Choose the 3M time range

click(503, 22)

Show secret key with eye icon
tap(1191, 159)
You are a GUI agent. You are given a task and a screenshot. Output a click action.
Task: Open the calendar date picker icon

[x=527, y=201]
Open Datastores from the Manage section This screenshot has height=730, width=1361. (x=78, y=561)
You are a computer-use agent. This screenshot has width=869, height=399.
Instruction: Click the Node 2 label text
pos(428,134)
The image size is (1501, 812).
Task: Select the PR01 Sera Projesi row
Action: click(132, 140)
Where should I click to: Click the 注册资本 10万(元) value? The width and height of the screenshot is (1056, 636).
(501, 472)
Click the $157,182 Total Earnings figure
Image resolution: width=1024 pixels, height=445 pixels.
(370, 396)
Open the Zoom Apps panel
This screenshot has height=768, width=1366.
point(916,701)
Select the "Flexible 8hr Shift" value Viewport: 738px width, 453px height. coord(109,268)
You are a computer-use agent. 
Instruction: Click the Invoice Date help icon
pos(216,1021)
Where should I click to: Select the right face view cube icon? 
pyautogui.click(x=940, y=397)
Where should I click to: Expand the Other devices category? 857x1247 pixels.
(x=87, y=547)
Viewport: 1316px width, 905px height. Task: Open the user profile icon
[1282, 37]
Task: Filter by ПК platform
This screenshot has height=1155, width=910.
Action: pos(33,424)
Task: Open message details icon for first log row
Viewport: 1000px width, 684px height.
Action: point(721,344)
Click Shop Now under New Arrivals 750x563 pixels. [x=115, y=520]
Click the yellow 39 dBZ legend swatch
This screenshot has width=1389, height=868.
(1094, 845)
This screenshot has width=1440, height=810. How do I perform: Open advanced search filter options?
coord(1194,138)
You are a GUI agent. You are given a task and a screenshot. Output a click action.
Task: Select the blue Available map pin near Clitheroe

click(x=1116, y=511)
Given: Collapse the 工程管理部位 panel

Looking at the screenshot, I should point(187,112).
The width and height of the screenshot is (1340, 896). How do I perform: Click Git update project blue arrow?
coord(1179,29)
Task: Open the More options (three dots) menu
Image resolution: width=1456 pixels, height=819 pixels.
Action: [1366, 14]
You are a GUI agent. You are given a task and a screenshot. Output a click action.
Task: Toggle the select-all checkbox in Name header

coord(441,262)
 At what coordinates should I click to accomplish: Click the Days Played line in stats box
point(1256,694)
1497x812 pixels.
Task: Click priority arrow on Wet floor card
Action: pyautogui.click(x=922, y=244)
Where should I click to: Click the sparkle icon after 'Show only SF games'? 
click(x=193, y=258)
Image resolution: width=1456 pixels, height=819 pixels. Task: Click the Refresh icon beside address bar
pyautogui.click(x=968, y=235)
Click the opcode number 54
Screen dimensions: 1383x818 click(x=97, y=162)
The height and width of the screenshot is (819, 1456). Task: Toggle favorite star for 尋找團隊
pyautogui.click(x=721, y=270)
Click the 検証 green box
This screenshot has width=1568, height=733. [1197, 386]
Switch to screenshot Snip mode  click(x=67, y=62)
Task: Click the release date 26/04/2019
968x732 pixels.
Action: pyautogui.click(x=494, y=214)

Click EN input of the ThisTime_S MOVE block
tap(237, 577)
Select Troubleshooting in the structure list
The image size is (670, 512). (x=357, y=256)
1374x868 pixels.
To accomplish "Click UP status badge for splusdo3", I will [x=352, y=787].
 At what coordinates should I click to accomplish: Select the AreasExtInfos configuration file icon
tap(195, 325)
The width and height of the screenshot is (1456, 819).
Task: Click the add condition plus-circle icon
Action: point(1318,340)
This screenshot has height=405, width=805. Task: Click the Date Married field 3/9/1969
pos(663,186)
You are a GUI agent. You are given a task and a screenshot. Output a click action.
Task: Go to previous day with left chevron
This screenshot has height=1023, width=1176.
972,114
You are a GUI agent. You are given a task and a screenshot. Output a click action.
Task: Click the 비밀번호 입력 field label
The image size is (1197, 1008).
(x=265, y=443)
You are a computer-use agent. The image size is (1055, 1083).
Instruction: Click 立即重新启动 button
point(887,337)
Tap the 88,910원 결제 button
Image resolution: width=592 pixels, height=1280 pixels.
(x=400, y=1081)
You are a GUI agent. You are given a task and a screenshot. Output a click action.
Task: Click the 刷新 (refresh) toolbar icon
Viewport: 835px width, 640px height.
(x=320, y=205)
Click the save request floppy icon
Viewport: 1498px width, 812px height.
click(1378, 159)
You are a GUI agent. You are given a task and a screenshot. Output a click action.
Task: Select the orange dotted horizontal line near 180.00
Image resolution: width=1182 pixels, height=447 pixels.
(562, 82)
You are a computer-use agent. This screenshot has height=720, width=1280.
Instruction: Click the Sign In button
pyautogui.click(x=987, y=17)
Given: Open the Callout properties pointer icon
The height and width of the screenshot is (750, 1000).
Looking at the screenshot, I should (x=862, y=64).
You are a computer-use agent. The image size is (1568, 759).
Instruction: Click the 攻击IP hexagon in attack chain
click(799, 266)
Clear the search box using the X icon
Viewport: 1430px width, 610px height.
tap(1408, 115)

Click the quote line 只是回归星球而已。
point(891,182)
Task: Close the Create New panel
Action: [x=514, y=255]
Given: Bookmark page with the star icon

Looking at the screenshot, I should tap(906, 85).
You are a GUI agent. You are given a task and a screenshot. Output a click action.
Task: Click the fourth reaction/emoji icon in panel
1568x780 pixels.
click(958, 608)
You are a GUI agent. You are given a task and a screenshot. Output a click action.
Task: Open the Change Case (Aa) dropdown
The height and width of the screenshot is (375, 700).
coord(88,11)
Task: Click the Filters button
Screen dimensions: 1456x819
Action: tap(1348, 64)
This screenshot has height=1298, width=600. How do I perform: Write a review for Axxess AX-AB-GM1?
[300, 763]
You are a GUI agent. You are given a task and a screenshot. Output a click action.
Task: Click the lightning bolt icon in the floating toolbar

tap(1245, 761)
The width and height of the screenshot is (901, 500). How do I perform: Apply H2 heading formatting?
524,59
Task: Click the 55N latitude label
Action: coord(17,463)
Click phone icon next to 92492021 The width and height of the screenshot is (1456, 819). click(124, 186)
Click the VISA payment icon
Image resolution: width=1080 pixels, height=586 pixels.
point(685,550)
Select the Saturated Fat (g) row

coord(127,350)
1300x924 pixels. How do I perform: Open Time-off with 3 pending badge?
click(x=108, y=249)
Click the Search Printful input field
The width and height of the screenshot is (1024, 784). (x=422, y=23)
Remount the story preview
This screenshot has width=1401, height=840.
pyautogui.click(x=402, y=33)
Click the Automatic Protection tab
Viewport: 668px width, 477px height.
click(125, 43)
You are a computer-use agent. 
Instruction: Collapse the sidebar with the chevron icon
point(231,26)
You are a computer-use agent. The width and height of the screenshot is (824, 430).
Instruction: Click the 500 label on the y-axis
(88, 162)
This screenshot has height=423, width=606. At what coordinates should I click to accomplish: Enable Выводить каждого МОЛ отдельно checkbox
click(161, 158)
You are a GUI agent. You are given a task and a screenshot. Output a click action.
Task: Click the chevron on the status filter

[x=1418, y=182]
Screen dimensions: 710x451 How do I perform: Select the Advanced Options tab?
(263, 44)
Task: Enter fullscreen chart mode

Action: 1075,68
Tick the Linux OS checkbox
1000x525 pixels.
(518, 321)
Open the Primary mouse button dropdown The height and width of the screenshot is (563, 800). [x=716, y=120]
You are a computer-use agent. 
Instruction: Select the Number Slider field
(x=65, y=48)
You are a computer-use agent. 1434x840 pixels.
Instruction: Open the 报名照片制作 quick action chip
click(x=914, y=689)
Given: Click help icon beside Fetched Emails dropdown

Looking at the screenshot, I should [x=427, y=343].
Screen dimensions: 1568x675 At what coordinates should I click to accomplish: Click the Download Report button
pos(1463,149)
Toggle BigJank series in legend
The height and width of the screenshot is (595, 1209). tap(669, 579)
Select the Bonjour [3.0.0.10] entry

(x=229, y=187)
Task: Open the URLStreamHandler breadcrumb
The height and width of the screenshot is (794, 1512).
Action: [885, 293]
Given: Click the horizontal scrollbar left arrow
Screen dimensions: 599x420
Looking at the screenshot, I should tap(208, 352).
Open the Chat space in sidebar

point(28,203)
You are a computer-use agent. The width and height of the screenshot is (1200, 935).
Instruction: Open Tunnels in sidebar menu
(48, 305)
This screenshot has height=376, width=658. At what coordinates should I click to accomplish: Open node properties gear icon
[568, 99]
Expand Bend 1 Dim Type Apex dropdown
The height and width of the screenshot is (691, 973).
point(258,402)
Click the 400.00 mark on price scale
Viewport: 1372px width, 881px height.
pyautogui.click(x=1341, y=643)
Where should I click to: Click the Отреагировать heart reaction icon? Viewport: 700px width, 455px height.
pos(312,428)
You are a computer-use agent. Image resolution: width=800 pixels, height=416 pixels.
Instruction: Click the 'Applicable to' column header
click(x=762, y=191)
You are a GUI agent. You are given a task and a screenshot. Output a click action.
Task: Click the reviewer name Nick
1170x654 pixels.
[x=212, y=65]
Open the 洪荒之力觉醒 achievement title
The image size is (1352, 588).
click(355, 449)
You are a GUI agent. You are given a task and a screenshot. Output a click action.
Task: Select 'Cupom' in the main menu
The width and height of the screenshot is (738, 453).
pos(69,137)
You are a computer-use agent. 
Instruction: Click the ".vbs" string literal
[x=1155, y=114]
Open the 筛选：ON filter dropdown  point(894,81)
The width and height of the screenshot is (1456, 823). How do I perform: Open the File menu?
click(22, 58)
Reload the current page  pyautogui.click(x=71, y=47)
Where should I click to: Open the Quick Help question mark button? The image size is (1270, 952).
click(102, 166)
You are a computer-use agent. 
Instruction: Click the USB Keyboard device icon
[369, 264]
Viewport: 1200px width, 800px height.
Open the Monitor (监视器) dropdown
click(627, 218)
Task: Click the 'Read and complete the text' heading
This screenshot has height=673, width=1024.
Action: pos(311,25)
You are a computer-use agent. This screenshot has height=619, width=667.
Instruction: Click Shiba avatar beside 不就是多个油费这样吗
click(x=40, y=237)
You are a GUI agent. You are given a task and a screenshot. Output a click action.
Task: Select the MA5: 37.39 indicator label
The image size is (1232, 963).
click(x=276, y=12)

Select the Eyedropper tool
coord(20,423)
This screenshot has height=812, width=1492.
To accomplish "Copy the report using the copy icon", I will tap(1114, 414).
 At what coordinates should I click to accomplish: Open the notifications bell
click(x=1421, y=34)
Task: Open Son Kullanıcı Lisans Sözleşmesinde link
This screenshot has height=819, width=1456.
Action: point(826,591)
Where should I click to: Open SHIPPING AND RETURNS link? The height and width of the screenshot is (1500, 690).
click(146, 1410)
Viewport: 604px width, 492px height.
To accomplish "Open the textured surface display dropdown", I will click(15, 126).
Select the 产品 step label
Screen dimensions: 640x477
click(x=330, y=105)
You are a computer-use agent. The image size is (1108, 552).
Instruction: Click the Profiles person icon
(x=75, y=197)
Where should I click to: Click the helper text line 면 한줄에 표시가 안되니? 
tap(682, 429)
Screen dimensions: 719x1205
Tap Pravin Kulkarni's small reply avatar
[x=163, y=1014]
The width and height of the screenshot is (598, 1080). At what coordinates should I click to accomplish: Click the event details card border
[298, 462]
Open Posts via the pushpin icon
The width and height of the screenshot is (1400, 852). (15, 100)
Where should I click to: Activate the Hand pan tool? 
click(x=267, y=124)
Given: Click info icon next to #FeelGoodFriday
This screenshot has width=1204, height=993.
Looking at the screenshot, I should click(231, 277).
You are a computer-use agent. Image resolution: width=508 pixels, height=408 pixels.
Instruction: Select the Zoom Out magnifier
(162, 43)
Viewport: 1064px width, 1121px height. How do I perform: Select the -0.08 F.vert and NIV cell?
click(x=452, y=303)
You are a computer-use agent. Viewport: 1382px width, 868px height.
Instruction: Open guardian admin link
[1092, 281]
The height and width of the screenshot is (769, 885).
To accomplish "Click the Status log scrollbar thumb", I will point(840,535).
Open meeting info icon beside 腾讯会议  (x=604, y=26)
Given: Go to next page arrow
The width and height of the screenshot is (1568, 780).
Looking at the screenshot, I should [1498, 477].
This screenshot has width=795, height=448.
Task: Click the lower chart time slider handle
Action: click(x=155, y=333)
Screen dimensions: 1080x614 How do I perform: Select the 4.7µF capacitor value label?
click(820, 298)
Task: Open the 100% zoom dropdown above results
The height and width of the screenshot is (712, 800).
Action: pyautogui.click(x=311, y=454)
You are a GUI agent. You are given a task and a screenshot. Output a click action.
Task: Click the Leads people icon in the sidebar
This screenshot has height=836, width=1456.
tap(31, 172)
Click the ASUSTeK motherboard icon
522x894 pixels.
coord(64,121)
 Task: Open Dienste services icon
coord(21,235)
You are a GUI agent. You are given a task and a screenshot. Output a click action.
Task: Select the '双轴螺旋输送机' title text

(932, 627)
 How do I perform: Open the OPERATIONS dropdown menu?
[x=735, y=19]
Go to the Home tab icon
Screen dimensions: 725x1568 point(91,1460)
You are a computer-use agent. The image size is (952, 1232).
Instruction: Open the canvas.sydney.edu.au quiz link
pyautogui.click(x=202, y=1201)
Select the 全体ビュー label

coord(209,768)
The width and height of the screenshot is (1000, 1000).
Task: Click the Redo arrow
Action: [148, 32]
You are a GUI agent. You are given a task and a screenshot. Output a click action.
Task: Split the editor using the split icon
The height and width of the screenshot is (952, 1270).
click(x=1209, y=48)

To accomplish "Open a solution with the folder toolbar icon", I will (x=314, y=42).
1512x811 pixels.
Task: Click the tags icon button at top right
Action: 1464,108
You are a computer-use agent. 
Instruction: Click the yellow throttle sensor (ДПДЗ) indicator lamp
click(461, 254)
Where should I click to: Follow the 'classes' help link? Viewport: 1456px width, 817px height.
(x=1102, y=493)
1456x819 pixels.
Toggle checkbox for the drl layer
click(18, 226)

▶ [The request]: Retype, without alteration, the part of the records that opens with their first line and closes with the line containing "Action: click(132, 140)". Include both of those lines.

▶ [Solution]:
Choose the 3M time range

click(503, 22)

Show secret key with eye icon
tap(1191, 159)
You are a GUI agent. You are given a task and a screenshot. Output a click action.
Task: Open the calendar date picker icon

[x=527, y=201]
Open Datastores from the Manage section This screenshot has height=730, width=1361. (x=78, y=561)
You are a computer-use agent. This screenshot has width=869, height=399.
Instruction: Click the Node 2 label text
pos(428,134)
The image size is (1501, 812).
Task: Select the PR01 Sera Projesi row
Action: click(132, 140)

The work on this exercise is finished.